Alternative winter breaks help volunteers, not victims


As the semester begins and hundreds of students return from alternative winter breaks from every corner of the world, it is evident that “service learning” trips by college students have become the latest example of the thriving industry of volunteer tourism, or “voluntourism.” While programs like USC’s Alternative Breaks send students abroad for one to three weeks for charity work, the efficacy and legitimacy of service learning programs is dubious at best. More often than not service trips do little to mitigate poverty; instead, they work to glorify the volunteers themselves while bolstering the Western savior narrative.

But the social impact of such volunteer trips arguably last as long as the two weeks spent instituting them, rendering them futile. The cost of these programs, starting at about $650, covers living and travel expenses of volunteers, not the population they serve. Instead, donating that money to a local grassroots organization that would empower members of the community to institute relief efforts would not only pool more resources but also allows locals to have a stake in their own community. Rather than to commodify already exploited and impoverished people, students should consider the importance of sustainable change because promoting a cycle of dependency can be regressive to these communities, as seen in volunteer-based orphanage work.

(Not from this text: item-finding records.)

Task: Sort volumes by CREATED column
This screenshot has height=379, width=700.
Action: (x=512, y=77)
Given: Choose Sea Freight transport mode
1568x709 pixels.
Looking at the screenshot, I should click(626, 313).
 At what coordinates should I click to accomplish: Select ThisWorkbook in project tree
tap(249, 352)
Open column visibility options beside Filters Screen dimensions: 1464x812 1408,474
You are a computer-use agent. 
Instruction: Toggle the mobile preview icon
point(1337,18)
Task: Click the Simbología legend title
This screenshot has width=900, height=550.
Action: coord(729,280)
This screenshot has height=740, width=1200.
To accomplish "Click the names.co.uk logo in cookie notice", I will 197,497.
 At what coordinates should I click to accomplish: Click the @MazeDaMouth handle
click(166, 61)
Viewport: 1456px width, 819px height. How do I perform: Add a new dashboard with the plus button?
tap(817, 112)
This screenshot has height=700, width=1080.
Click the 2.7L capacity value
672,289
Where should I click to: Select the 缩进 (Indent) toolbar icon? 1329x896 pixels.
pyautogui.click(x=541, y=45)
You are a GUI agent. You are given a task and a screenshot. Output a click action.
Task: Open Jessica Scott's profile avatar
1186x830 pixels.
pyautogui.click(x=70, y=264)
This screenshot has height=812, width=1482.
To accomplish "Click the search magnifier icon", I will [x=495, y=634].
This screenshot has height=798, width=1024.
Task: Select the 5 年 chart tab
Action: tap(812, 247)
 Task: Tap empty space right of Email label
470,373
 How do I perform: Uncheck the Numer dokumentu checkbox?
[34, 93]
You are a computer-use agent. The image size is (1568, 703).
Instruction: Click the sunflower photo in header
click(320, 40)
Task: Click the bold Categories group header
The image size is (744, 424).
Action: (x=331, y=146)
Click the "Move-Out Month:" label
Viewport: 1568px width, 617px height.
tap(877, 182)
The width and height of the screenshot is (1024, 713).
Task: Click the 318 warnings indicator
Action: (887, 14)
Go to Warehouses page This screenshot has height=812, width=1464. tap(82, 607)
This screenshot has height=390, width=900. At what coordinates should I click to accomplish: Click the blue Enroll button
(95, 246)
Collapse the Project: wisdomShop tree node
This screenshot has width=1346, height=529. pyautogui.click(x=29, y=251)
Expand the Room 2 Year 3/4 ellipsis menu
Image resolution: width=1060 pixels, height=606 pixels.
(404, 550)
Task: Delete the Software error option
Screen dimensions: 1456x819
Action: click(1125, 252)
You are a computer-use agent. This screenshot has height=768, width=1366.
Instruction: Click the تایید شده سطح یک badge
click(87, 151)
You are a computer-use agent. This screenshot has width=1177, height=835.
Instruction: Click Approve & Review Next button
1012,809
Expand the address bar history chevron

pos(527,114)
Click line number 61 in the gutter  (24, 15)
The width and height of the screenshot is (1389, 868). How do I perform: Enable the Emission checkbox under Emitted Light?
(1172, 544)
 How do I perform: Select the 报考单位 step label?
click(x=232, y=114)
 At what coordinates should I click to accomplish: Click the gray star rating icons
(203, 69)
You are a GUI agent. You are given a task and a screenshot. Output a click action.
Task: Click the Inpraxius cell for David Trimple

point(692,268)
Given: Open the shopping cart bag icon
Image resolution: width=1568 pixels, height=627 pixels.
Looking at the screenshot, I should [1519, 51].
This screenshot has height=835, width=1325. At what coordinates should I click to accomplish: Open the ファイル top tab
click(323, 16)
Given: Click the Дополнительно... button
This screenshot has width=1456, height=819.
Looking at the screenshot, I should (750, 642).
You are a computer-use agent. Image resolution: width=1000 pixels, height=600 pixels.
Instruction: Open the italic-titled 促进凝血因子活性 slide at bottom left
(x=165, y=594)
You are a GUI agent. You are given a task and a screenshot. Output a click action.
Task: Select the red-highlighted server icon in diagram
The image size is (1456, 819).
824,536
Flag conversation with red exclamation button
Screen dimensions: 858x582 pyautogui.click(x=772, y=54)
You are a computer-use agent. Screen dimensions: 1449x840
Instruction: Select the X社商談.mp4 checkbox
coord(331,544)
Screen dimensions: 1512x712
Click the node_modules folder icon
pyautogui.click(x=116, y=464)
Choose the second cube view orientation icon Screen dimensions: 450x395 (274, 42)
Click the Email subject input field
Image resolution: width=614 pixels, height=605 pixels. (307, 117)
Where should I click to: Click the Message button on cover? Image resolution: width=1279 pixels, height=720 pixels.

UNICEF and Friends International launched a campaign in October 2011 to stop orphanage tourism in Cambodia. Volunteership inadvertently has created a capricious industry where families sell their children to orphanages to mitigate the strains of desperate poverty. The campaign contends that orphanage tourism exploits and endangers children because it lacks necessary safety measures dedicated to the physical and mental well-being of children. The demand from Westerners to volunteer in Cambodian orphanages actually exacerbates the situation, creating a fertile breeding ground for child trafficking.

While voluntourism certainly tarnishes the merit of humanitarian work, it is important to note the impact of effective, long-term and personal aid programs that can be facilitated by both skilled and unskilled volunteers. In case of the Syrian refugee crisis, skilled volunteers who are learned in a craft, language or sport play a critical role in restoring quality of life to children in abeyance. Perhaps the greatest harm of the crisis is the “lost generation” of Syrian children whose development, education and security were interrupted by civil war. Skilled volunteers providing personal aid aim to either return children to their homes in Syria or resettle them elsewhere until they have the skillsets necessary to pursue higher education or to enter the workplace. Personal aid is instrumental to counter the detrimental effects of psychological trauma as well. Unskilled volunteers have a place in the humanitarian world as well; if students truly care about service work, then their selfless and uncompromising dedication to these populations should work in the form of social media campaigning, fundraising and facilitating personal aid programs.

Short and ineffective service learning trips degrade the potential of communities in developing nations and they perpetuate a sense of helplessness and a system of reliance. Students should reconsider the validity of short-term volunteer programs, as they effectively render tragedy into tourism.